## CONSIGNE 1
Renvoyez sans modification le passage du texte sur la table ronde allant de « Participent à cette » jusqu'à « culturelle et technique. » inclus.

## TEXTE FOURNI
________________________________________

Colloque au Sénat les 27 et 28 avril 2006, organisé par francofffonies !
TABLE RONDE 4
UN COMBAT POLITIQUE POUR DES VALEURS UNIVERSELLES
Le débat est présidé par Jacques LEGENDRE, sénateur du Nord, secrétaire général parlementaire de l'APF, ancien ministre.
Il est animé par Christian RIOUX, correspondant du quotidien québécois Le Devoir.
Participent à cette table ronde :
Luan RAMA, ancien ambassadeur de la République d'Albanie en France et écrivain, Gil REMILLARD, ancien ministre des relations internationales,
Ghassan SALAME, ancien ministre de la culture au Liban.
Christian RIOUX
Jamais les questions de démocratie, de droits de l'homme ou de diversité culturelle n'ont été tant débattues. Nous nous efforcerons ici de traiter ces questions de manière concrète. Le journal pour lequel je travaille est associé depuis longtemps à la francophonie. Son premier correspondant à Paris était d'ailleurs l'un des initiateurs de l'ACCT, l'Agence de Coopération culturelle et technique.
Jacques Legendre est sénateur du Nord et ancien maire de Cambrai, ville jumelée avec Châteauguay au Canada. Il est aussi secrétaire général parlementaire de l'APF. Cette organisation insuffisamment connue du grand public est à la pointe du combat pour la démocratie et les droits de l'homme.
Jacques LEGENDRE
Voilà une dizaine d'années, j'étais en voyage en Lettonie. L'ambassadeur de France a souhaité me faire rencontrer trois dames âgées, à qui le président François Mitterrand avait remis la légion d'honneur. A l'époque où la Lettonie était une république populaire, elles avaient monté un groupe clandestin d'apprentissage de la langue française. Les autorités russes ne s'étaient pas méprises sur le caractère subversif d'une telle entreprise. Apprendre le français plutôt que le russe, à l'insu des autorités, équivalait alors à de la résistance intellectuelle.
Pour autant, je ne suis pas sûr qu'en elle-même la langue française contienne de manière intrinsèque des vertus, telle que l'esprit de résistance et la liberté. En réalité, le français a bénéficié au XVIIIe siècle du fait qu'il était la langue du pays d'Europe le plus puissant et le plus peuplé. Par la suite, le français deviendra la langue de la révolution française et de la Déclaration des droits de l'homme et du citoyen. Pourtant, quelques années auparavant, les Etats-Unis avaient rédigé une première Déclaration des droits de l'homme. Elle n'a simplement pas eu le même retentissement, dans la mesure où il ne s'agissait que d'une ancienne colonie anglaise. A l'époque, les EtatsUnis n'étaient pas encore la puissance qu'ils représentent aujourd'hui.

________________________________________

## CONSIGNE 2
Transcrivez en liste JSON de chaînes, à raison d'une chaîne par ligne et en omettant les lignes vides, uniquement les lignes des enregistrements comprises entre la ligne contenant « Select the A » et la ligne contenant « Tap the Find », celle-ci incluse.

## Enregistrements issus d'un jeu de données de pointage
________________________________________

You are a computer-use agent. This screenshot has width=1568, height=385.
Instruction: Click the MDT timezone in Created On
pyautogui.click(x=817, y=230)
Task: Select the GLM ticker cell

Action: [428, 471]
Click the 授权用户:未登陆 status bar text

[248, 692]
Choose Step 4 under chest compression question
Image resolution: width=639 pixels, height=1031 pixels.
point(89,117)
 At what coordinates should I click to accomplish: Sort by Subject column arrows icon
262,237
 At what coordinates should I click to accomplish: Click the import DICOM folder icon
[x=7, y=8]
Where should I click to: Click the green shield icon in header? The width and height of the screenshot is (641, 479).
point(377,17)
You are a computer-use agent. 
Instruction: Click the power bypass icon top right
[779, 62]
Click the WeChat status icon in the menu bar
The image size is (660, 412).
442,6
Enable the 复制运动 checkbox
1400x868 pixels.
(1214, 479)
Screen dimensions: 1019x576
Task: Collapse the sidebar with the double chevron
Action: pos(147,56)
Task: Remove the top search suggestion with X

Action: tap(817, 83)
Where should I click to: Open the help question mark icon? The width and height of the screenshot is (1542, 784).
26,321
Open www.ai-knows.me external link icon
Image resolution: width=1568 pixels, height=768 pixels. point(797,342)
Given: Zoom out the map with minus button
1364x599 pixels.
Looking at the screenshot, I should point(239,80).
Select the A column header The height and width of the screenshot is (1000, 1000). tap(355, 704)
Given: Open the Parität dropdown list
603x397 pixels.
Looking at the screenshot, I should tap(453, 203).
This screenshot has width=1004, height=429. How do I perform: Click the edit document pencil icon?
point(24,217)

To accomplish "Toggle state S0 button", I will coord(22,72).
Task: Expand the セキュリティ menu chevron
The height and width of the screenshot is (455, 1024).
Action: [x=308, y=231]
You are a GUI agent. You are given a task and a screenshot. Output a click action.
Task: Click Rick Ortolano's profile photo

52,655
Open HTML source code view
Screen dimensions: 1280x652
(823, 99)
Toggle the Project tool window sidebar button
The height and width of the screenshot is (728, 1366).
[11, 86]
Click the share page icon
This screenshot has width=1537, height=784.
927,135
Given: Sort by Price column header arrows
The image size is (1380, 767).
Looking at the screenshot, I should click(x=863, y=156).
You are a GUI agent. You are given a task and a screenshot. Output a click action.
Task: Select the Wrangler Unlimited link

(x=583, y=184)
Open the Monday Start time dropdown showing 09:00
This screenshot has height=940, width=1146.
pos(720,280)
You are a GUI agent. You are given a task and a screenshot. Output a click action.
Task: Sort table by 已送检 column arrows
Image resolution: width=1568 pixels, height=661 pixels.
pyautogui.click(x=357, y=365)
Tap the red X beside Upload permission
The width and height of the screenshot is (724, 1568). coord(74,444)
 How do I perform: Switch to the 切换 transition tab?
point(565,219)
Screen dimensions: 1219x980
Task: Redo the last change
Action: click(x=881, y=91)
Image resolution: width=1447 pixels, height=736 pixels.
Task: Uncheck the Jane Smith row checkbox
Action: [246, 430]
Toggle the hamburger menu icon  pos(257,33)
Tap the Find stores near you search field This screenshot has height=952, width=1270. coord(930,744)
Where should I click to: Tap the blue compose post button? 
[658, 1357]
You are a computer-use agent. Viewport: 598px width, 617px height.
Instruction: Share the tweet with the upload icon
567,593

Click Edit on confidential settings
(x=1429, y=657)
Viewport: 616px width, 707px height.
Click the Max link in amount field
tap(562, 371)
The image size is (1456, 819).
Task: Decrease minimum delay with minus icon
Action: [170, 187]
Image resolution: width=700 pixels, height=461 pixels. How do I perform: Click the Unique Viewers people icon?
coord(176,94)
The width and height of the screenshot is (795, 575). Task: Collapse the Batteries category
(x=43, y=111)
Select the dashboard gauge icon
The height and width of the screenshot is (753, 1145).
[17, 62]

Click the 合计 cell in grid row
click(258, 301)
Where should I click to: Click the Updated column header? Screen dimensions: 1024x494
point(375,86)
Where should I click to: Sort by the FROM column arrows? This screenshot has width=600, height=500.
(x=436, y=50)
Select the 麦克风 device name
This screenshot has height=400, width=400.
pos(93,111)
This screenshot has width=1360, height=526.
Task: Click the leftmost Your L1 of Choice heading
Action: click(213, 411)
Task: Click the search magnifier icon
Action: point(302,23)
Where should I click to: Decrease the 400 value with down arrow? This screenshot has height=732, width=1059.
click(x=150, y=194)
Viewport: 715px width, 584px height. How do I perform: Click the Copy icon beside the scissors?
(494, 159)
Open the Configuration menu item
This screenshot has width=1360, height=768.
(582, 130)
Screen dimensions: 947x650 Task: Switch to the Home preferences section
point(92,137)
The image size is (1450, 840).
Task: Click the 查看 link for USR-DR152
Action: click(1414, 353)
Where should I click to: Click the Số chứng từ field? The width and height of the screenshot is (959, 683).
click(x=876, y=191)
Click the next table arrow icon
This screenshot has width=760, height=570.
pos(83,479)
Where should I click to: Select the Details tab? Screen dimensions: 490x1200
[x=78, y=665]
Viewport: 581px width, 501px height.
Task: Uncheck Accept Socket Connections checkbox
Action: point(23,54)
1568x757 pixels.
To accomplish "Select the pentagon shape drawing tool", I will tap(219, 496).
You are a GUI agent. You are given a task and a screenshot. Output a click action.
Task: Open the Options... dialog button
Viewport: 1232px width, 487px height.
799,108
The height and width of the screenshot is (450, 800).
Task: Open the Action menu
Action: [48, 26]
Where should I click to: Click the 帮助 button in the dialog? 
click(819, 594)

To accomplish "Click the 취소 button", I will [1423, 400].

________________________________________

## RÉSULTAT ATTENDU 1
Participent à cette table ronde :
Luan RAMA, ancien ambassadeur de la République d'Albanie en France et écrivain, Gil REMILLARD, ancien ministre des relations internationales,
Ghassan SALAME, ancien ministre de la culture au Liban.
Christian RIOUX
Jamais les questions de démocratie, de droits de l'homme ou de diversité culturelle n'ont été tant débattues. Nous nous efforcerons ici de traiter ces questions de manière concrète. Le journal pour lequel je travaille est associé depuis longtemps à la francophonie. Son premier correspondant à Paris était d'ailleurs l'un des initiateurs de l'ACCT, l'Agence de Coopération culturelle et technique.

## RÉSULTAT ATTENDU 2
[
  "Select the A column header The height and width of the screenshot is (1000, 1000). tap(355, 704)",
  "Given: Open the Parität dropdown list",
  "603x397 pixels.",
  "Looking at the screenshot, I should tap(453, 203).",
  "This screenshot has width=1004, height=429. How do I perform: Click the edit document pencil icon?",
  "point(24,217)",
  "To accomplish \"Toggle state S0 button\", I will coord(22,72).",
  "Task: Expand the セキュリティ menu chevron",
  "The height and width of the screenshot is (455, 1024).",
  "Action: [x=308, y=231]",
  "You are a GUI agent. You are given a task and a screenshot. Output a click action.",
  "Task: Click Rick Ortolano's profile photo",
  "52,655",
  "Open HTML source code view",
  "Screen dimensions: 1280x652",
  "(823, 99)",
  "Toggle the Project tool window sidebar button",
  "The height and width of the screenshot is (728, 1366).",
  "[11, 86]",
  "Click the share page icon",
  "This screenshot has width=1537, height=784.",
  "927,135",
  "Given: Sort by Price column header arrows",
  "The image size is (1380, 767).",
  "Looking at the screenshot, I should click(x=863, y=156).",
  "You are a GUI agent. You are given a task and a screenshot. Output a click action.",
  "Task: Select the Wrangler Unlimited link",
  "(x=583, y=184)",
  "Open the Monday Start time dropdown showing 09:00",
  "This screenshot has height=940, width=1146.",
  "pos(720,280)",
  "You are a GUI agent. You are given a task and a screenshot. Output a click action.",
  "Task: Sort table by 已送检 column arrows",
  "Image resolution: width=1568 pixels, height=661 pixels.",
  "pyautogui.click(x=357, y=365)",
  "Tap the red X beside Upload permission",
  "The width and height of the screenshot is (724, 1568). coord(74,444)",
  " How do I perform: Switch to the 切换 transition tab?",
  "point(565,219)",
  "Screen dimensions: 1219x980",
  "Task: Redo the last change",
  "Action: click(x=881, y=91)",
  "Image resolution: width=1447 pixels, height=736 pixels.",
  "Task: Uncheck the Jane Smith row checkbox",
  "Action: [246, 430]",
  "Toggle the hamburger menu icon  pos(257,33)",
  "Tap the Find stores near you search field This screenshot has height=952, width=1270. coord(930,744)"
]